_Material to process_
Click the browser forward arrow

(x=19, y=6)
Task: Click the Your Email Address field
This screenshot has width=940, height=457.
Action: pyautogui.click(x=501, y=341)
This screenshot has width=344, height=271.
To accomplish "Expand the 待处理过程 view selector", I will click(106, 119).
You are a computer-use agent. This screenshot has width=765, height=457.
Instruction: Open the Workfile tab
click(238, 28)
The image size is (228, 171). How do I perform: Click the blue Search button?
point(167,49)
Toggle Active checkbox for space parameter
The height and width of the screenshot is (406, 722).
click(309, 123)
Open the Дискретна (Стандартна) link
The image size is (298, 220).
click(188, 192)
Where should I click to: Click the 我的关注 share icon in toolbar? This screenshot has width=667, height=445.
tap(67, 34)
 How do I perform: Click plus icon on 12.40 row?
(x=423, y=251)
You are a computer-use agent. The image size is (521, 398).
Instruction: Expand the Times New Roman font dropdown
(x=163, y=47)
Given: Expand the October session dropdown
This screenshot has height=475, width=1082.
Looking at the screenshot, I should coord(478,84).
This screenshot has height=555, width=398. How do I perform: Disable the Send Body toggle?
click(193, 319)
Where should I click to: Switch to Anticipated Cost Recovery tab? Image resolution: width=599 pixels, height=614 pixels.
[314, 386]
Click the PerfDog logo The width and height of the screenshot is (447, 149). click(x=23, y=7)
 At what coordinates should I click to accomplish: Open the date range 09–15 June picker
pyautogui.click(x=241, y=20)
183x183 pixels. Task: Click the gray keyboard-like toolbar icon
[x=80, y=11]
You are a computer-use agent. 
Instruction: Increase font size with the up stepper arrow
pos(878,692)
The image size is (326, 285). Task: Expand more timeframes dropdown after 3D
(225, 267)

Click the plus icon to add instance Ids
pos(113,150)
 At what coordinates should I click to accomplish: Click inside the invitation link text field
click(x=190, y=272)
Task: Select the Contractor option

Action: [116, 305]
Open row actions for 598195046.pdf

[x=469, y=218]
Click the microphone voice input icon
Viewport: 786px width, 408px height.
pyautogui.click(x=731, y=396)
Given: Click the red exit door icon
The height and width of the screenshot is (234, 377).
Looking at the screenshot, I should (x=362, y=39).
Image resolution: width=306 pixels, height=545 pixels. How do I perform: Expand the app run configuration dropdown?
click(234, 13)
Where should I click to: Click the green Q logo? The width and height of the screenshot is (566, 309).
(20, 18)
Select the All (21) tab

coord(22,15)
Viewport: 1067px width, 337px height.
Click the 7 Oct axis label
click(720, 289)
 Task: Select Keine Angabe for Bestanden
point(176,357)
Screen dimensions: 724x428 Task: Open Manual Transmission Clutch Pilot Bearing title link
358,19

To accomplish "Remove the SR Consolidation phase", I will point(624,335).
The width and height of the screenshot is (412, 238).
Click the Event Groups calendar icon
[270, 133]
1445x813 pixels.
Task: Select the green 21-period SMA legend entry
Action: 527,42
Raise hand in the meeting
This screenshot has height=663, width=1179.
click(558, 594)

_Action item_
Review the preceding data and report every line that includes the string "Given".

_Written solution_
Given: Expand the October session dropdown
Given: Click the red exit door icon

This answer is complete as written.